Content starts

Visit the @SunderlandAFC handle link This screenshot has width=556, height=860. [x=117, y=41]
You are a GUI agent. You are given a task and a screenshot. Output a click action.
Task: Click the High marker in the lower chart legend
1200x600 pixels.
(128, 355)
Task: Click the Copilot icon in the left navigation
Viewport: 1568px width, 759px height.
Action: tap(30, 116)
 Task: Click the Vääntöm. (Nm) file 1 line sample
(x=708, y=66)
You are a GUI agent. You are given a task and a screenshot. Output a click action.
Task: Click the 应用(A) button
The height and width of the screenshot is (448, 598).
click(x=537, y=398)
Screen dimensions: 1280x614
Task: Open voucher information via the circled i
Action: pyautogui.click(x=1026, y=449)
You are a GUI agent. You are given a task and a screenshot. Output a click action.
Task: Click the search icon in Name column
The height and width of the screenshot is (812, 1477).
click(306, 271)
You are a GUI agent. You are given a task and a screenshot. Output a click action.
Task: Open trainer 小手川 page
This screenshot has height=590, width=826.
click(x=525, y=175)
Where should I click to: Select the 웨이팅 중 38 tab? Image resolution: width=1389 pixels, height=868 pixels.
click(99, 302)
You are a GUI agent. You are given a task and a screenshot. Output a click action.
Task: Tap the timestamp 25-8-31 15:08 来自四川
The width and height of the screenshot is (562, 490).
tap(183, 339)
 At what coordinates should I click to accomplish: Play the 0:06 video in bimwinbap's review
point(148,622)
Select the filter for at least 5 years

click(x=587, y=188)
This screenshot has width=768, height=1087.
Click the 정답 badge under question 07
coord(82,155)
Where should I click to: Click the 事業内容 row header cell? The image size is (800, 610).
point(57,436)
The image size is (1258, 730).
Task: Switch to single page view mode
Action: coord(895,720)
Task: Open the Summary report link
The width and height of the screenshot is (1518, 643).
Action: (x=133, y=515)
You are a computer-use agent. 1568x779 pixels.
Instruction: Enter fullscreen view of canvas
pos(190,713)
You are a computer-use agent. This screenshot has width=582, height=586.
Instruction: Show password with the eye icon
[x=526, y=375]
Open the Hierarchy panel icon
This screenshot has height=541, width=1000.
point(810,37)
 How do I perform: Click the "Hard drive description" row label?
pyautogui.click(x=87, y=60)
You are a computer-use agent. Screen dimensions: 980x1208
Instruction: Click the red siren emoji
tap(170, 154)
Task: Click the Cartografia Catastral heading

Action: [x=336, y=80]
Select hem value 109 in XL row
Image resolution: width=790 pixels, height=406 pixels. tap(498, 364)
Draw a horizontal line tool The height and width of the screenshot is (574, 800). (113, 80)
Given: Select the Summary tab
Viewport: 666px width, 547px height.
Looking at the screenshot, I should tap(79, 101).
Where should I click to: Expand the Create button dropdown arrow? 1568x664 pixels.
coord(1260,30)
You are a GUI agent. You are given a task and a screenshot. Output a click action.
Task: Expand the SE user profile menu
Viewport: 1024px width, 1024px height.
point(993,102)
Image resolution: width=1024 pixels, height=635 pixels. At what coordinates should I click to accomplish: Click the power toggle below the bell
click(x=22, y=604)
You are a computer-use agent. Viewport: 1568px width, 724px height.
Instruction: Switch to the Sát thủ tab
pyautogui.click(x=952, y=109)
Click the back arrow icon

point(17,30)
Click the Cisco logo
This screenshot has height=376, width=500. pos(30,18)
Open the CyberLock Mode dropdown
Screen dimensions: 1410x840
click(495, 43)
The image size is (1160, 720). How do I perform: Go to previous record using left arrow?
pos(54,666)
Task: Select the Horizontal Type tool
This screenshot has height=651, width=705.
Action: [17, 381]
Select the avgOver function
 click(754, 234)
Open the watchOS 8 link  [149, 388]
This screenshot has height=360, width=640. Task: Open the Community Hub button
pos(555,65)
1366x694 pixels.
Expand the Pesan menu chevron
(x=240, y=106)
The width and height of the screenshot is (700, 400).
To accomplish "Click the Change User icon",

Content ends

**What to do:** Transcribe the material exactly, stopping after the "Task: Click the Copilot" line.

**Answer space:**
Visit the @SunderlandAFC handle link This screenshot has width=556, height=860. [x=117, y=41]
You are a GUI agent. You are given a task and a screenshot. Output a click action.
Task: Click the High marker in the lower chart legend
1200x600 pixels.
(128, 355)
Task: Click the Copilot icon in the left navigation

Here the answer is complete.